TESTO MOSTRATO:
•••••

Drammatica stagione per la città, dopo lo scioglimento e l’omicidio dei due netturbini. Il figlio: «Forse mio padre doveva essere fermato»

Pubblicato il: 04/01/2024 – 7:35
di Giorgio Curcio
L’omicidio dei coniugi Aversa a Lamezia, 32 anni di errori e depistaggi all’ombra della ‘ndrangheta

LAMEZIA TERME Un brutale duplice omicidio, consumato tra le vie di Lamezia Terme, a suggellare una terribile e drammatica stagione di sangue. Sono passati 32 anni da quel 4 gennaio del 1992, data segnata dall’agguato che è costato la vita al sovrintendente della Polizia di Stato, Salvatore Aversa, e di sua moglie, Lucia Precenzano. L’inizio di un nuovo anno, dunque, segnato da un nuovo fatto di sangue, seguendo un terribile percorso sulla scia dei mesi precedenti: lo scioglimento del Consiglio comunale per infiltrazioni mafiose ma, più di tutto, l’omicidio dei due netturbini Francesco Tramonte e Pasquale Cristiano, uccisi all’alba del 24 maggio ’91 nel quartiere Miraglia di Sambiase, a Lamezia. Secondo la ricostruzione, Salvatore Aversa e la moglie erano andati a far visita ad alcuni amici. Poco dopo le 18, mentre stavano risalendo in auto, sono stati raggiunti da quindici colpi di una Beretta calibro 9. Terribile lo scenario davanti agli occhi dei Carabinieri giunti sul posto attorno alle 19: il corpo senza vita di Aversa, con il capo sul volante della Peugeot 205. Distesa per terra, invece, la moglie Lucia Precenzano, morta dopo essere stata trasportata d’urgenza in ospedale.

•••••

Dati sulla posizione di parole ed elementi:

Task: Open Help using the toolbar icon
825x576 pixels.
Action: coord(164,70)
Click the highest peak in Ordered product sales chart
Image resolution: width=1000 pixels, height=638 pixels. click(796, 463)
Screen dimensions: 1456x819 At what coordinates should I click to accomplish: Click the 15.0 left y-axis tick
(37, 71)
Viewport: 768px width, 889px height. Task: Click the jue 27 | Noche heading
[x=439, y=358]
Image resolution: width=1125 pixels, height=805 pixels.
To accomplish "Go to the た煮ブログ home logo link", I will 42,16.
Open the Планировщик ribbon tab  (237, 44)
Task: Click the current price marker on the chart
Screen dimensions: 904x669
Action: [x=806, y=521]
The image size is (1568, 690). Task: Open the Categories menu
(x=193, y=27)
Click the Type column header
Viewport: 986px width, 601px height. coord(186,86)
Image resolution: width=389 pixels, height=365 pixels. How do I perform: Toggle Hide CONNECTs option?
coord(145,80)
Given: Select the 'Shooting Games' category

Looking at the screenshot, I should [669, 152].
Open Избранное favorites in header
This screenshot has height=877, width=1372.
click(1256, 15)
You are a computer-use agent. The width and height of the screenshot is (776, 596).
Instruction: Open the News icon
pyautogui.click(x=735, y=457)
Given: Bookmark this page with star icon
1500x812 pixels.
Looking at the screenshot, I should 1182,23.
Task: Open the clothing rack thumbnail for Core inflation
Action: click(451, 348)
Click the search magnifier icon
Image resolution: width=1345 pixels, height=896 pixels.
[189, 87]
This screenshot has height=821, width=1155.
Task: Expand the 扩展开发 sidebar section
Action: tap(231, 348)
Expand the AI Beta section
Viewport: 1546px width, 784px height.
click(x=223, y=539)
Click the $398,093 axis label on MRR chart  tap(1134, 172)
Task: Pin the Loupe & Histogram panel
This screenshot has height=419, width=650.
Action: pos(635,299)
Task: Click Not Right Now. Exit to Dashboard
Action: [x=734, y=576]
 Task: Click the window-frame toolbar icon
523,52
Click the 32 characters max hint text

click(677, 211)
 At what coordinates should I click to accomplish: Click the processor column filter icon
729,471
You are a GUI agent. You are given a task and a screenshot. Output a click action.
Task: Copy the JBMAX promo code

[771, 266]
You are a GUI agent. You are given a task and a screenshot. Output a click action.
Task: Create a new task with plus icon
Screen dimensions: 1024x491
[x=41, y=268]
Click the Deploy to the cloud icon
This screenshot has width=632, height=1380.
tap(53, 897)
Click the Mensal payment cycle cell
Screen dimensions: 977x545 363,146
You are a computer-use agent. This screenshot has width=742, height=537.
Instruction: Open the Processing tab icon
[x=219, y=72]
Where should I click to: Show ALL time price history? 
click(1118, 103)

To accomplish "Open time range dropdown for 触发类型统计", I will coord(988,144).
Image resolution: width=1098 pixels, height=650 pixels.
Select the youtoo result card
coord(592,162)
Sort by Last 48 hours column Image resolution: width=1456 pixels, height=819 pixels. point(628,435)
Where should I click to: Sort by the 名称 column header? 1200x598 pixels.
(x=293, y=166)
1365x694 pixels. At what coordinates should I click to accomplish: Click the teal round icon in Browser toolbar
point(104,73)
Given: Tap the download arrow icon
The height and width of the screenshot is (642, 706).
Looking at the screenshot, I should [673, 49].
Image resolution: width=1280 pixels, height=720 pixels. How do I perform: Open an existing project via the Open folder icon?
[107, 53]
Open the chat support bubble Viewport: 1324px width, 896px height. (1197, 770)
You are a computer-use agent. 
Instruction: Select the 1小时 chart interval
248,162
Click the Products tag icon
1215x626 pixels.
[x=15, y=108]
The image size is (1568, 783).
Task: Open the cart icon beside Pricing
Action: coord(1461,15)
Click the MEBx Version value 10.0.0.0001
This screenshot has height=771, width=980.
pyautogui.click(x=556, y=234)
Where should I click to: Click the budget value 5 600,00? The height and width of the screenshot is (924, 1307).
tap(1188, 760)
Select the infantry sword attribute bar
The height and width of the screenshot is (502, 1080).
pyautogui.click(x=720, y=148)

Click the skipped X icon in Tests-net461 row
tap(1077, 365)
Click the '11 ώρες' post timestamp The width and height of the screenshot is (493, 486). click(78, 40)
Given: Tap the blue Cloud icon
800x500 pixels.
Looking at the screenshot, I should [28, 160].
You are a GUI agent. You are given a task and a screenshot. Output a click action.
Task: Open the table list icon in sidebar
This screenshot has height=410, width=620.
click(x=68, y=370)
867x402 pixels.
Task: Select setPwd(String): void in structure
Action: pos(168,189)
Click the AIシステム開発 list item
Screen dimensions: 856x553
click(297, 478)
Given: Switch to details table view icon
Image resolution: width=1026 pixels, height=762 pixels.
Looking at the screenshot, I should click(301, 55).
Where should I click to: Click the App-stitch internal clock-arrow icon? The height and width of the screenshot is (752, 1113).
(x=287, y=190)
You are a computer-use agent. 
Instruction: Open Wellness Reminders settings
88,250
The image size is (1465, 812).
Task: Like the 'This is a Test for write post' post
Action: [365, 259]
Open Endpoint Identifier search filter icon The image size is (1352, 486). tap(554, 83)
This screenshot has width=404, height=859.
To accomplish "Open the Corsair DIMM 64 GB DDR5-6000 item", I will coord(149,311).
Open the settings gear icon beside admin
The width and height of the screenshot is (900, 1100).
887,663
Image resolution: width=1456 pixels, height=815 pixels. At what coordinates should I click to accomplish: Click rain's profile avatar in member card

•••••

DETTAGLI ESERCIZIO: Secondo il testo sull'omicidio dei coniugi Aversa, quanti colpi raggiunsero la coppia e con quale arma furono sparati? L'elenco non ha alcun legame con il testo.

SOLUZIONE: Quindici colpi di una Beretta calibro 9.